7 Replies Latest reply on Jul 23, 2012 10:40 AM by Anthony Botting

    Understand Thermal Curve

    Jim Monti

      I have a simulation I am trying to construct. I have a heat source and a Heatsink. The heat source cycles 1.5Ws of power one second on and one second off. The opposite side of the heatsink will be simulated at a constant temperature.

       

      So the question is how do a represent the cycling of the heat source (one second "on", one second "off") during the simulation.

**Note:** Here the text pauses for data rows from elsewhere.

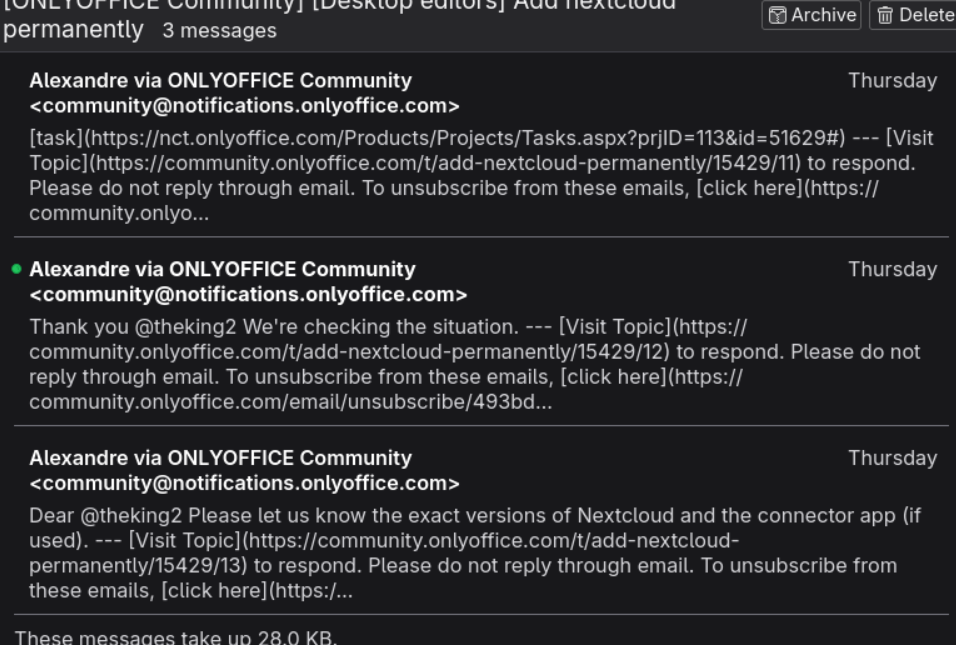Click the Thursday date on the unread message
Image resolution: width=956 pixels, height=645 pixels.
pos(892,269)
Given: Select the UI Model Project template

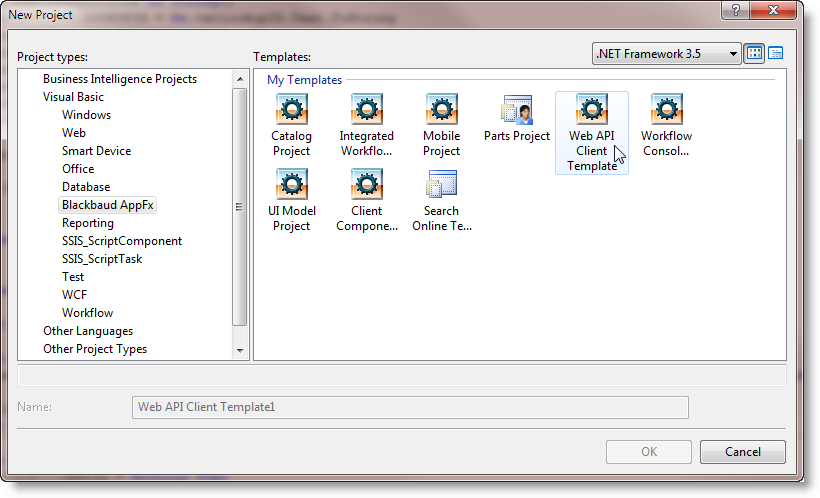Looking at the screenshot, I should [291, 186].
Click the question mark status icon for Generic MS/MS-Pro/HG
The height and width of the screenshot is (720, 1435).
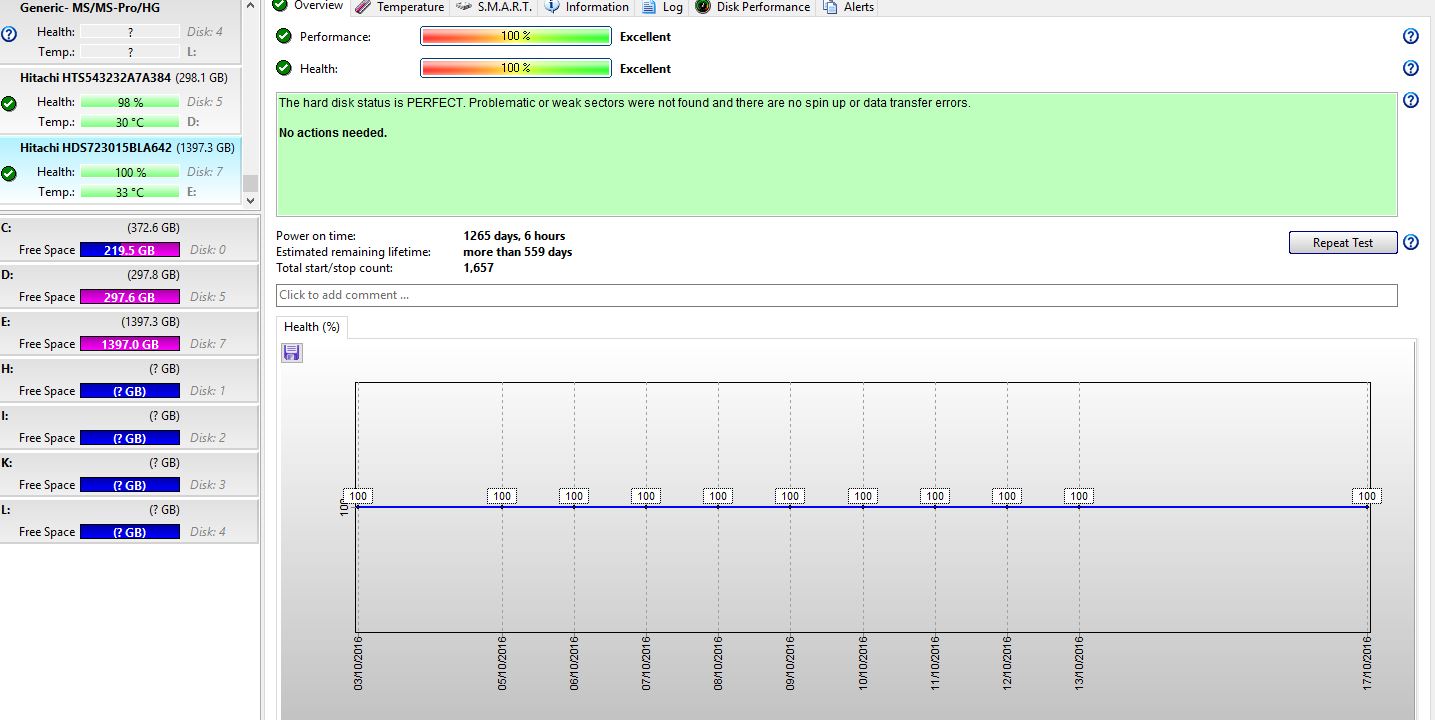click(9, 34)
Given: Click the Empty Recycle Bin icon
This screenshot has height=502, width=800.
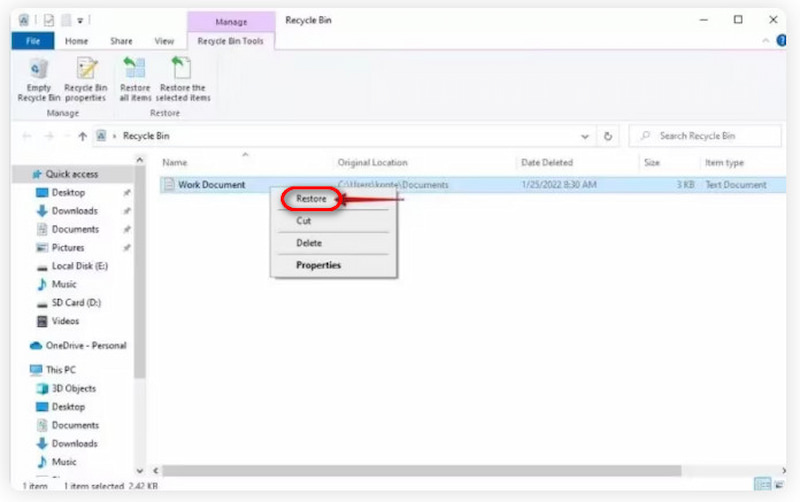Looking at the screenshot, I should 39,78.
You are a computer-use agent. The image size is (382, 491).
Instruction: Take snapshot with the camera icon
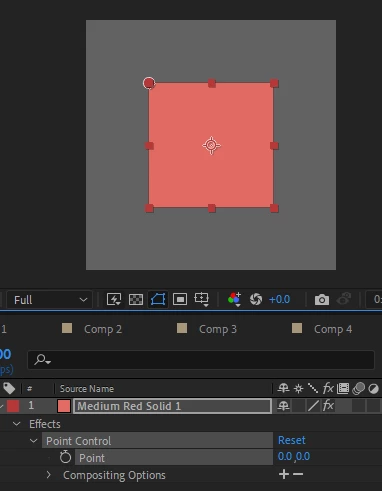322,300
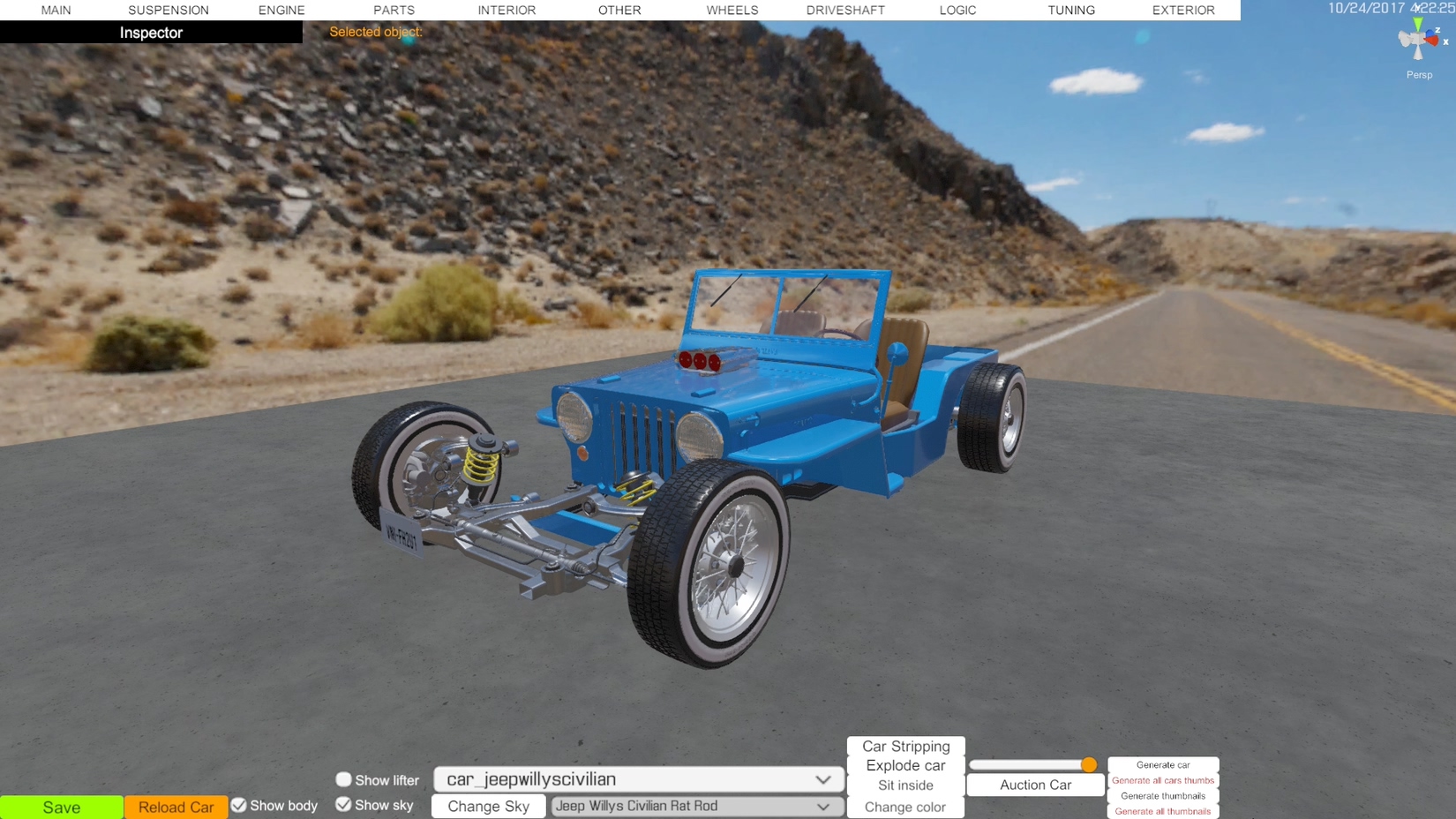Switch to the ENGINE menu
1456x819 pixels.
click(x=281, y=10)
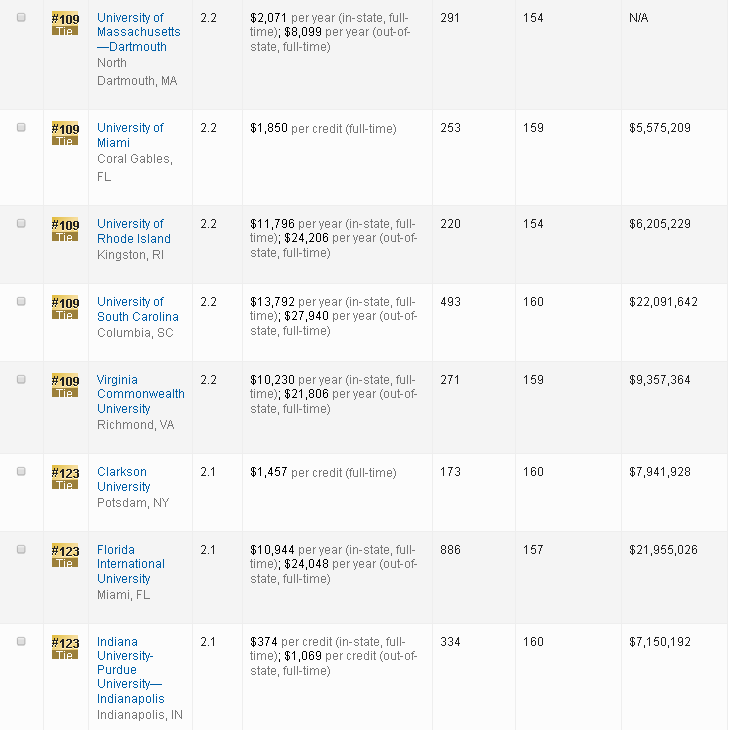The height and width of the screenshot is (730, 730).
Task: Select Florida International University checkbox
Action: tap(21, 550)
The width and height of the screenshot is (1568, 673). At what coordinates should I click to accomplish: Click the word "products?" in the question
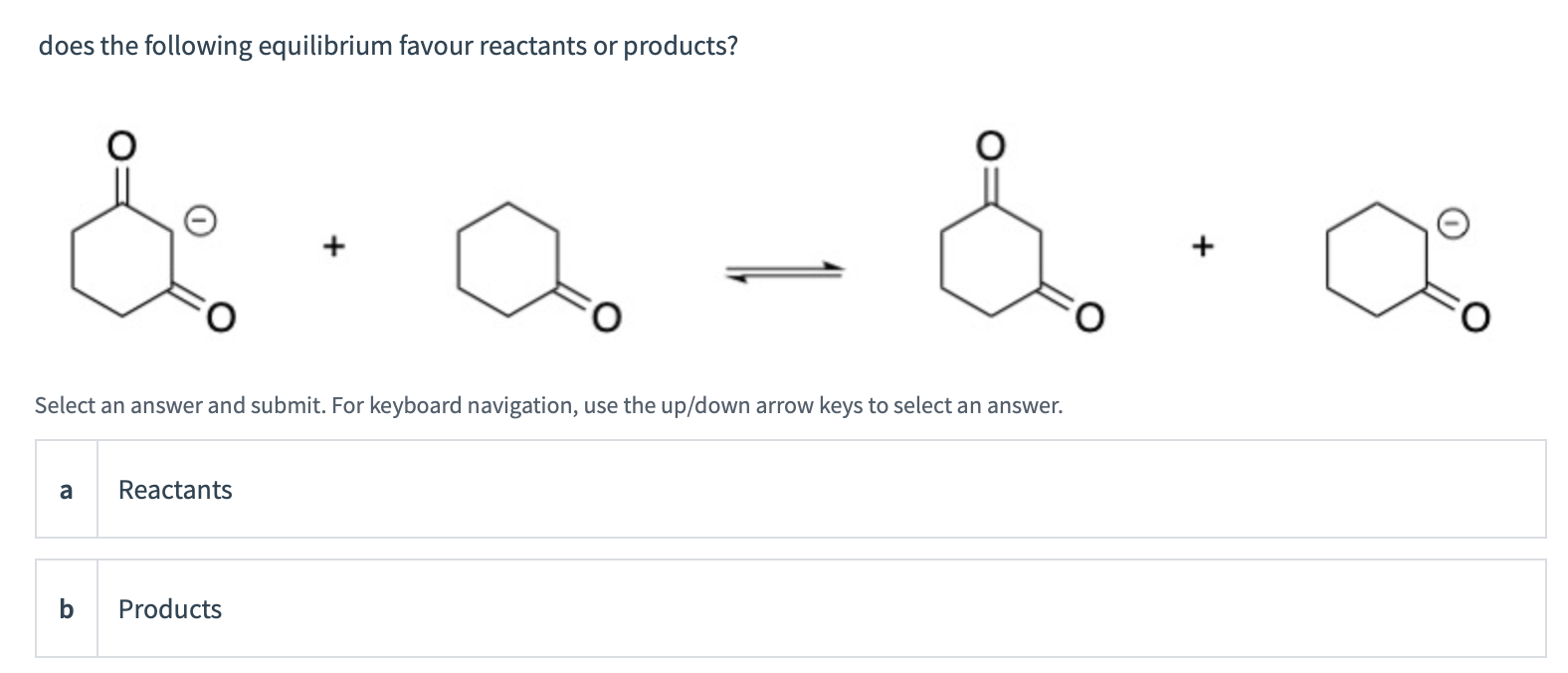(682, 48)
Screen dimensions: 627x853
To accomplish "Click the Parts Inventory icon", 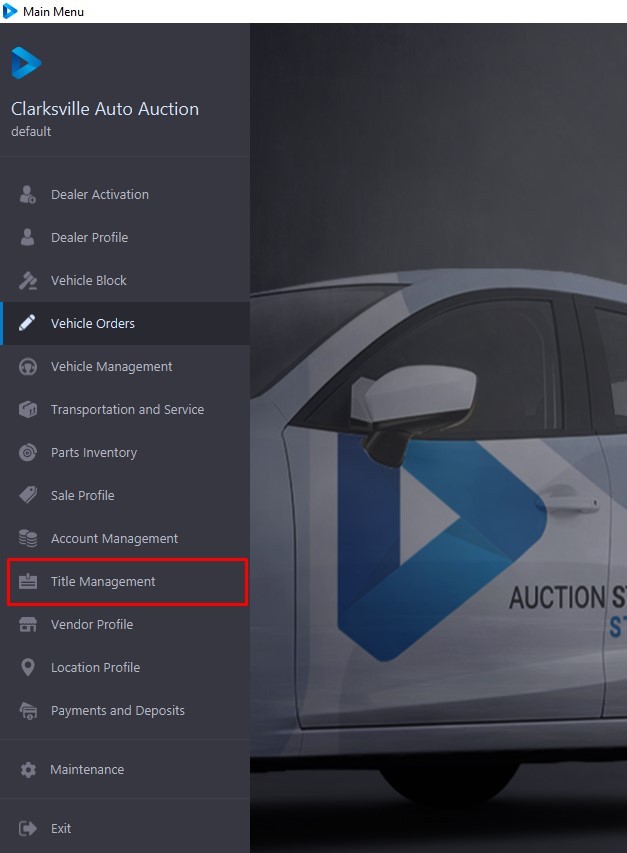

        • Re: Understand Thermal Curve
          Anthony Botting

          Hi Jim: You only need to define a "Transient" thermal analysis (go to Properties of the steady state analysis and change it to "transient"), if not already done, then when you edit definition of the heat source, there should be an option in the Property Manager to add a "time curve" to the source. You can key-in a curve to ramp the source power up and down over the time. Hope that helps! (BTW, welcome to the forums)- Tony

            • Re: Understand Thermal Curve
              Jim Monti

              Evening Tony,

               

              Saw a YouTube of yours on transient simulation. I see where you can do incremental sampling thru the simulation, but I don't see how you cycle the heat being generated by the assembly over time. Imagine an LED on a PCB attached to a Heatsink. You have a constant temperature on the back of the Heatsink. You turn the LED "on" and "off" repeatedly (1 second on, 1 second off, etc) every time power is applied the heat output approaches 1.5 watts, but the materials of the assembly obviously moderate the heating and cooling.

               

              I don't see, under the "thermal loads" section, where you make the intermittent application of the heat load. 

               

              Thanks for your time, and explanation.

               

              Jim

            • Re: Understand Thermal Curve
              Billy Wight

              Hi Jim,

               

                   I don't know the specifics of your problem, so I may be off here, but typically with a thermal analysis of a heatsink, you don't want to specify a constant temperature on the heatsink, you want to specify an ambient temperature and a convection coefficient on the outer surfaces of the heatsink.  Specifying a constant temperature will drastically over-estimate the performance of the heatsink (if you use ambient temperature).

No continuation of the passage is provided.